Ponds offer a variety of recreational opportunities, aesthetic beauty and increase wildlife viewing opportunities. However, ponds also require regular maintenance.        To get the most enjoyment out of your pond, active management can save you a lot of work in the long run. If you would like general assistance regarding pond management, please call the office at 440-326-5800.


Boat on Lake
Fishing in Nature

Preventing Winter Fish Kills

Creating a Healthy Pond is Easy as 1, 2, 3


It Starts With Design

When constructing a new pond the banks should be graded to a 3:1 ratio, or for every three feet of distance out into the pond the bank should drop one foot. Also, at least 25 percent of the pond should be dug to 10-12 feet if possible. This will deter the growth of rooted plants by limiting the total surface area in which these plants can grow. 


Plan Ahead

Second, a vegetation control program throughout the summer growing season is recommended. By managing and controlling plants during the summer you will limit the amount of dying/decomposing vegetation in the winter. This can be done by using herbicides and adding pond dyes to shade the water which will help limit plant growth. Good watershed management practices will also help limit as many nutrients as possible from entering the pond.
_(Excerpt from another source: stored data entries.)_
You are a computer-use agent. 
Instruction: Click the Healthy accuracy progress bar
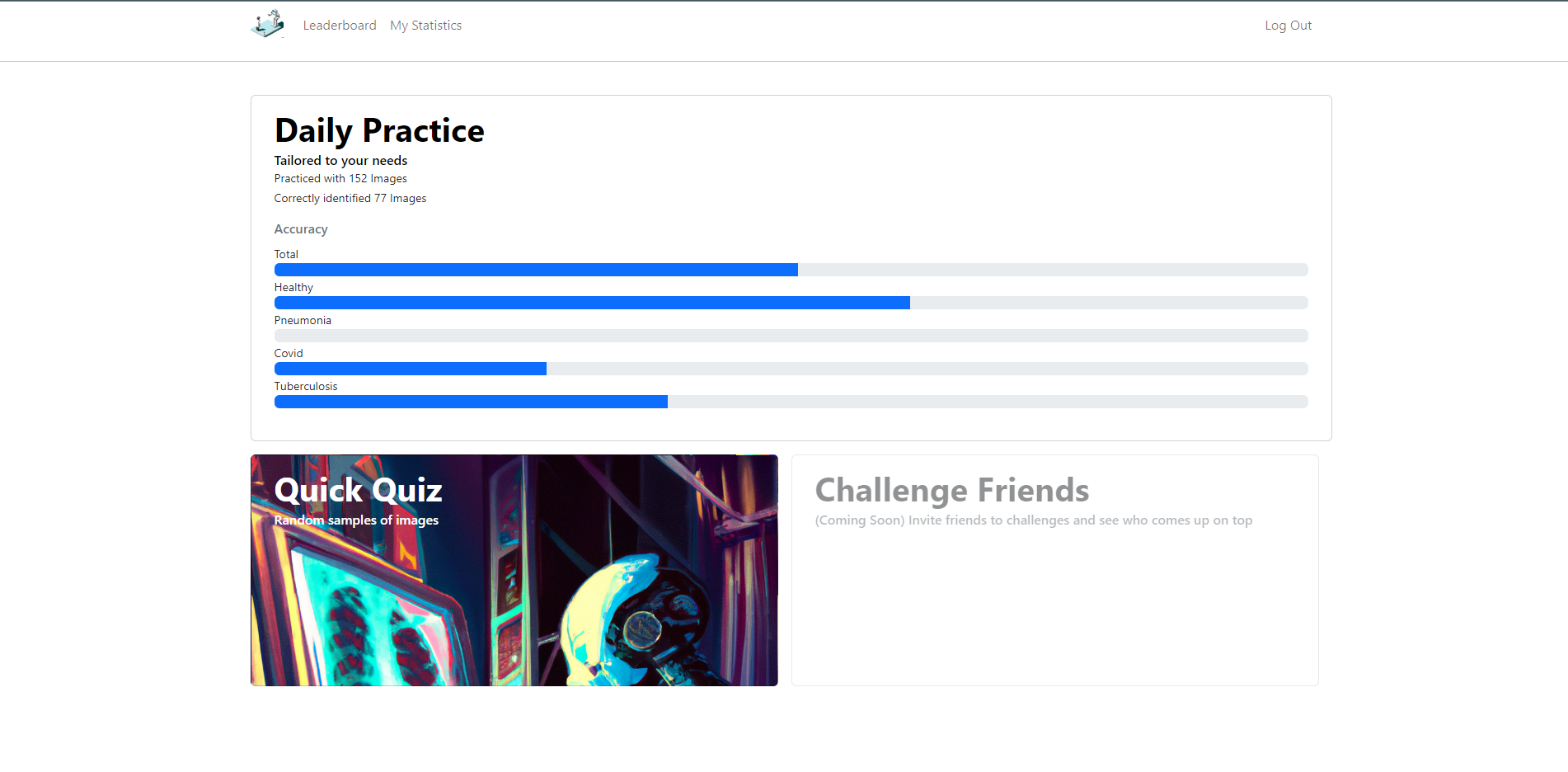click(x=791, y=303)
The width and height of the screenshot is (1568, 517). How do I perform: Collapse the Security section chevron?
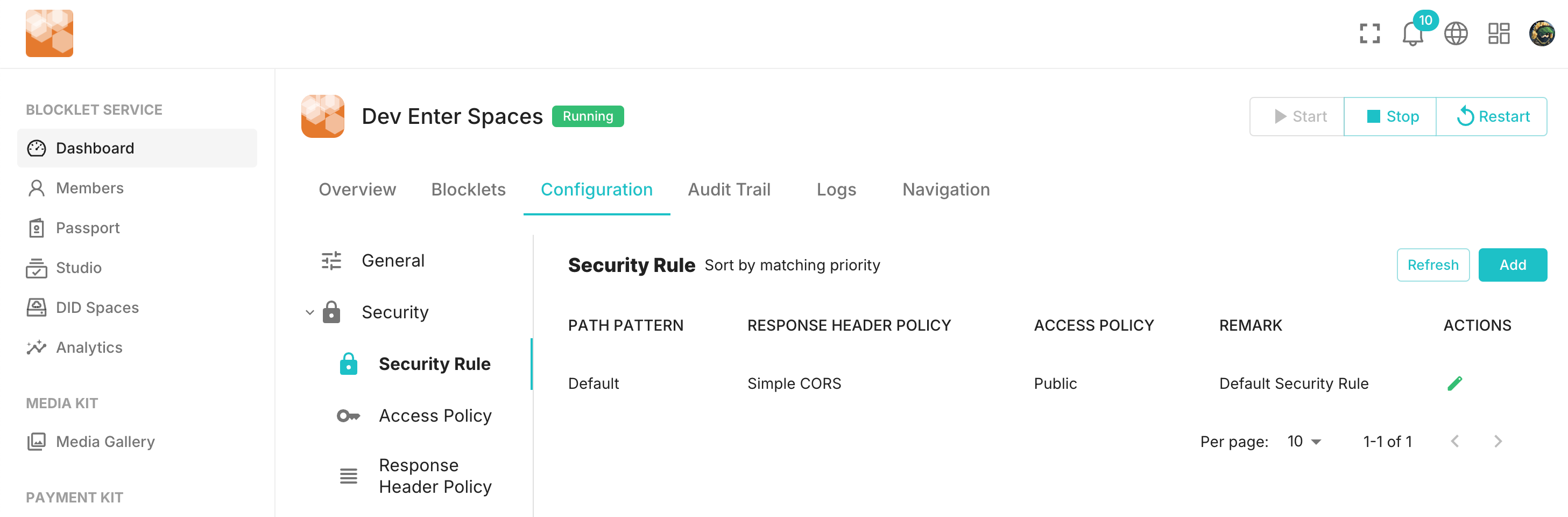pos(310,312)

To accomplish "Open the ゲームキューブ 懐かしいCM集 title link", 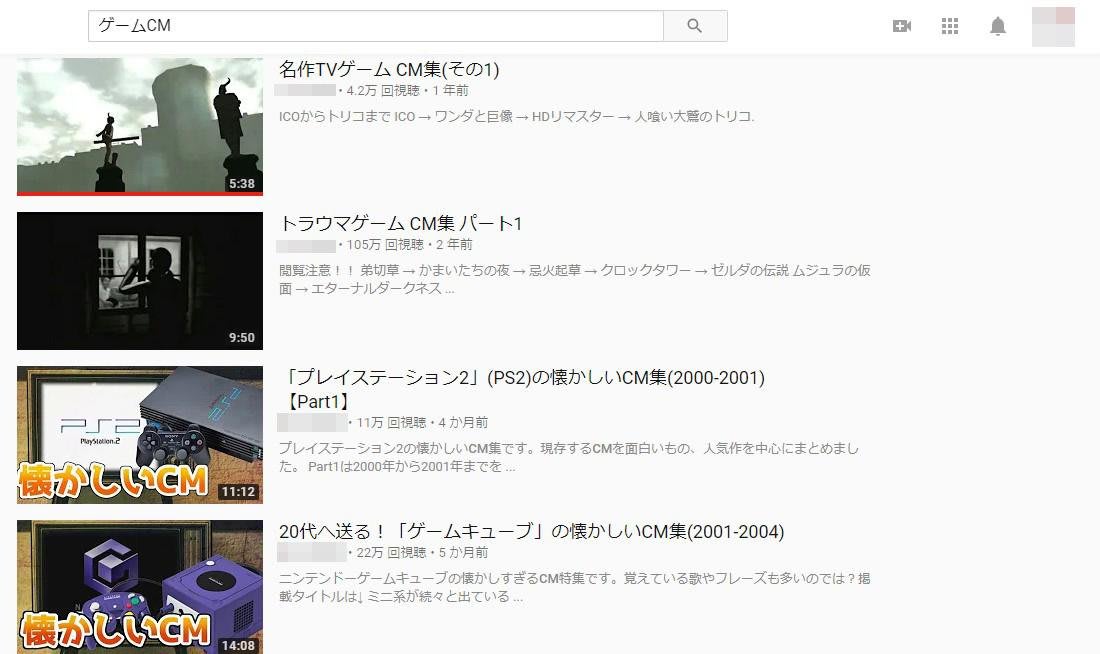I will [531, 532].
Make sure grass clippings are not washed into the pond after mowing or, if you fertilize your lawn, by leaving an unfertilized buffer of at least 50 feet around the pond.


Breathe in the Air

The single best step to promote the health of a pond is to add an aeration system. These systems add oxygen to the water, which speeds up plant decomposition while also keeping oxygen levels high enough to sustain fish. There are many types of aeration systems available on the market today but not all can be used through the winter. A diffused aeration system (also known as bubblers) will keep ice from forming in the areas of the pond where the diffusing heads are circulating the water. 

Additionally, only if it is safe to do so, snow can be shoveled off your pond to allow sunlight to penetrate. By removing 25-50 percent of the snow you should allow enough sunlight in to permit sufficient photosynthesis to occur, which should sustain oxygen levels under the ice. (See graphic)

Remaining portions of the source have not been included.